Page:
And quite frankly, some of the worst-performing ESC systems I have seen implemented have been designed by engineers who "have been desiging sites for over 20 years, Dleg, I don't think I need any training on how to design my site". If your locale is one where water quality can affect the bottom line (i.e., tourism), the it really is important.

So until ESC, stormwater BMPs, septic systems, etc. are covered on the PE exam and in college, you can probably expect to have to deal with some additional certification requirements from the state. Now, whether it is a state-specific certification, or some standardized, privately run-certificaiton that you can carry with you to other states, well, it remains to be seen which method is better. As I have said, we run our own certification program for our state. But it can't be taken with you when you move somewhere else.


----------



## engineergurl (Dec 19, 2008)

pro-in-MA said:


> I have only just recently, become aware of the CPESC certification. My hometown just passed a local bylaw (Stormwater Management &amp; Land Disturbance Regulations) requiring all proposed developments with over 20,000 s.f. of "cumulative" alteration of land to file for a Special Permit before development can take place.
> A condition of the special permit is that the applicant must submit a Site Plan, prepared by a Prof. Eng. AND a CPESC. WOW! I thought that once I obtained an education, took the EIT, worked for several years, busted my but to pass the PE that I had finally obtained the stature of a Professional and that my credibility and ability to provide a suitable ESC plan wouldnt be questioned!

Task: Carry on the forum thread about erosion and sediment control certification from the point where it stops.

Element lookup rows
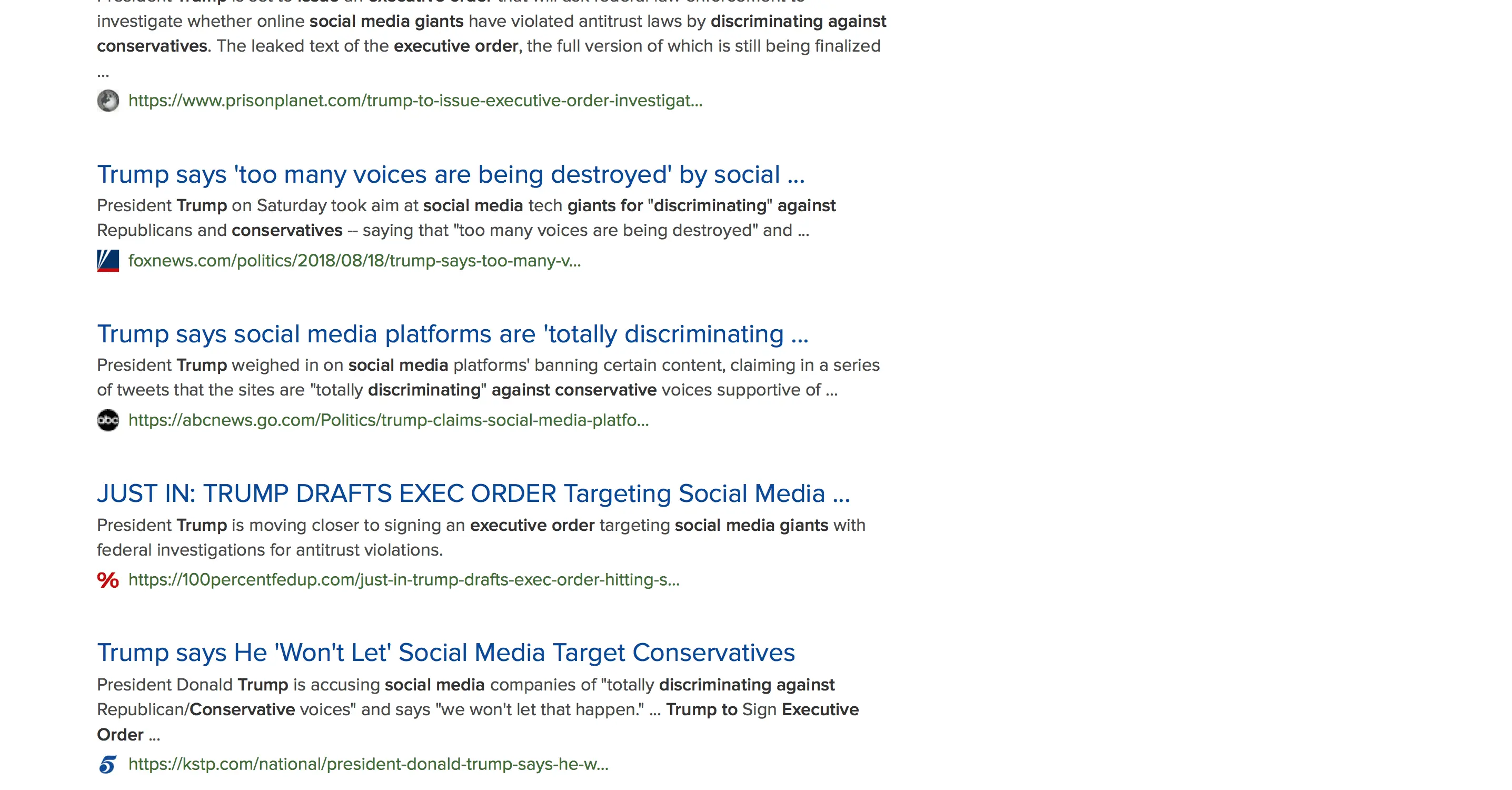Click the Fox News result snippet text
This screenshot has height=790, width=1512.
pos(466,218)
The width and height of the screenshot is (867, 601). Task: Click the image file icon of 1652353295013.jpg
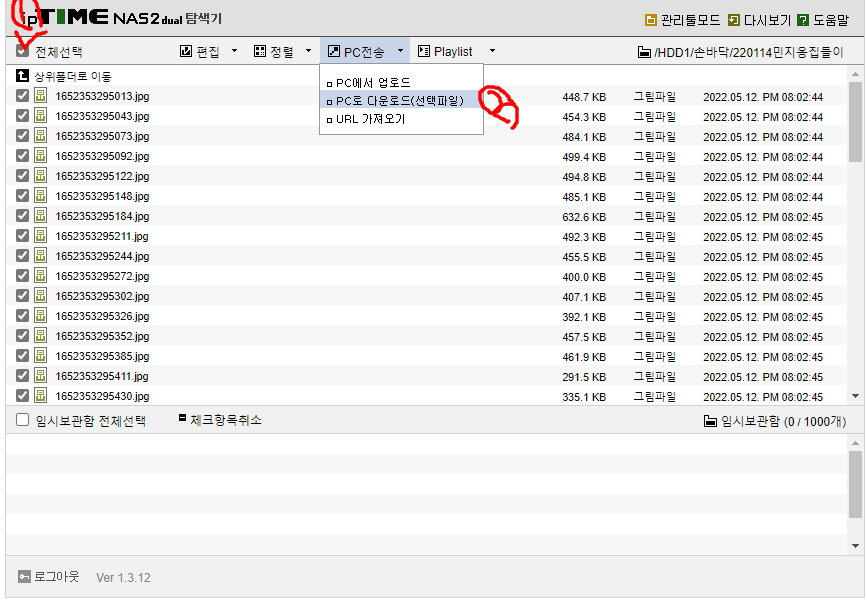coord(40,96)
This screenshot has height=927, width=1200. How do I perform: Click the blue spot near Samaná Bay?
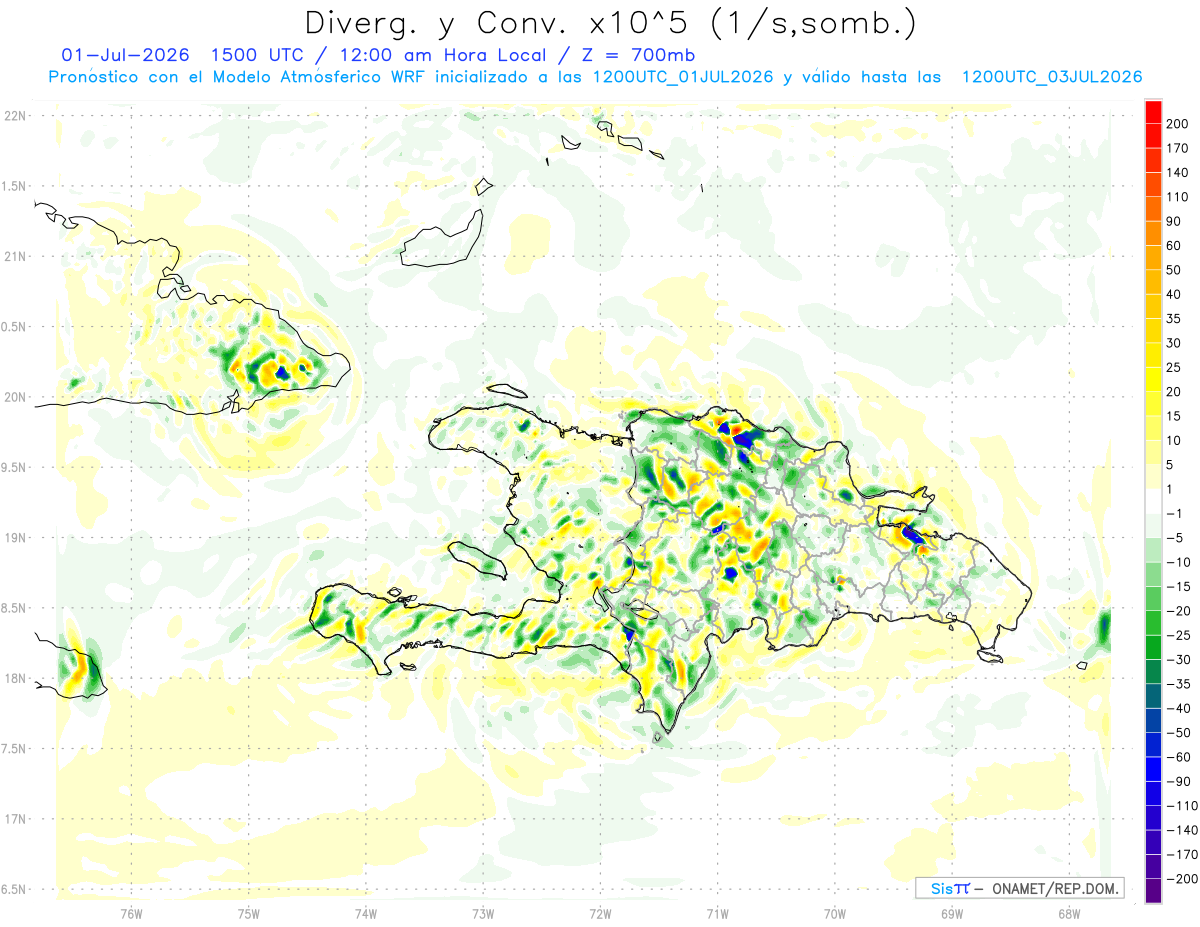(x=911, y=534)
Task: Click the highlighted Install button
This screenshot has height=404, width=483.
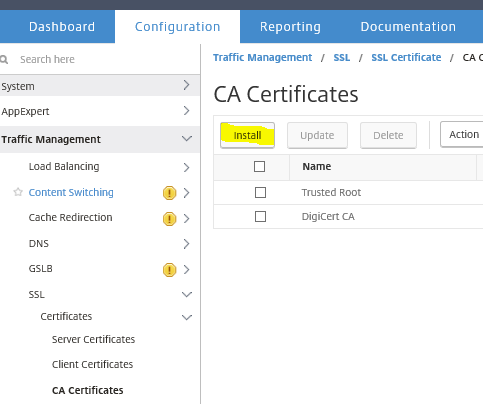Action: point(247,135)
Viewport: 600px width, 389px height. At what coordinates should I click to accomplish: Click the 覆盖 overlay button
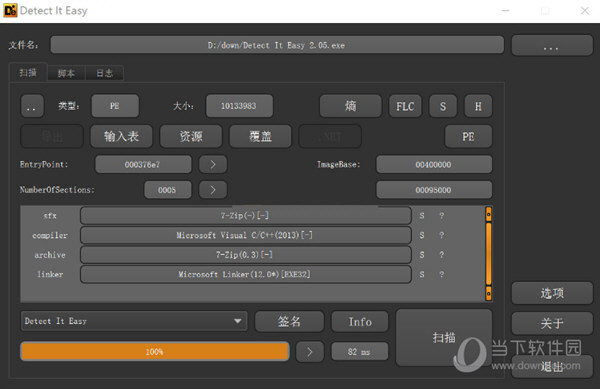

Right answer:
I hope someone with more experience will read this and maybe answer my quesion, but I was under the impression that LIA's could not require more strict standards then what is outlined in the NPDES permits to begin with, and in our permits, plan reviews are outlined and included. I know things slightly differ from state to state but I am confused about this... how can the local want more then the state here? any answers?

Also, Dleg- I agree with additional certification required... but some of the plans we have come thru our office shows that even that doesn't help sometimes 

On a third note- you guys in GA- take note that there are new checklists out.


----------



## Dleg (Dec 20, 2008)

The way environmental laws work is that the state can always go more stringent than the feds, and local can always go more stringent than the state. But it can never work the other way - you can never go less stringent than the laws "above" you. But "more stringent" is always allowable, if that's what you local rule makers decide they want.... The only thing to be careful of is if they clearly go beyond the authorizing legislation's intent. But most environmental legislation is pretty broad.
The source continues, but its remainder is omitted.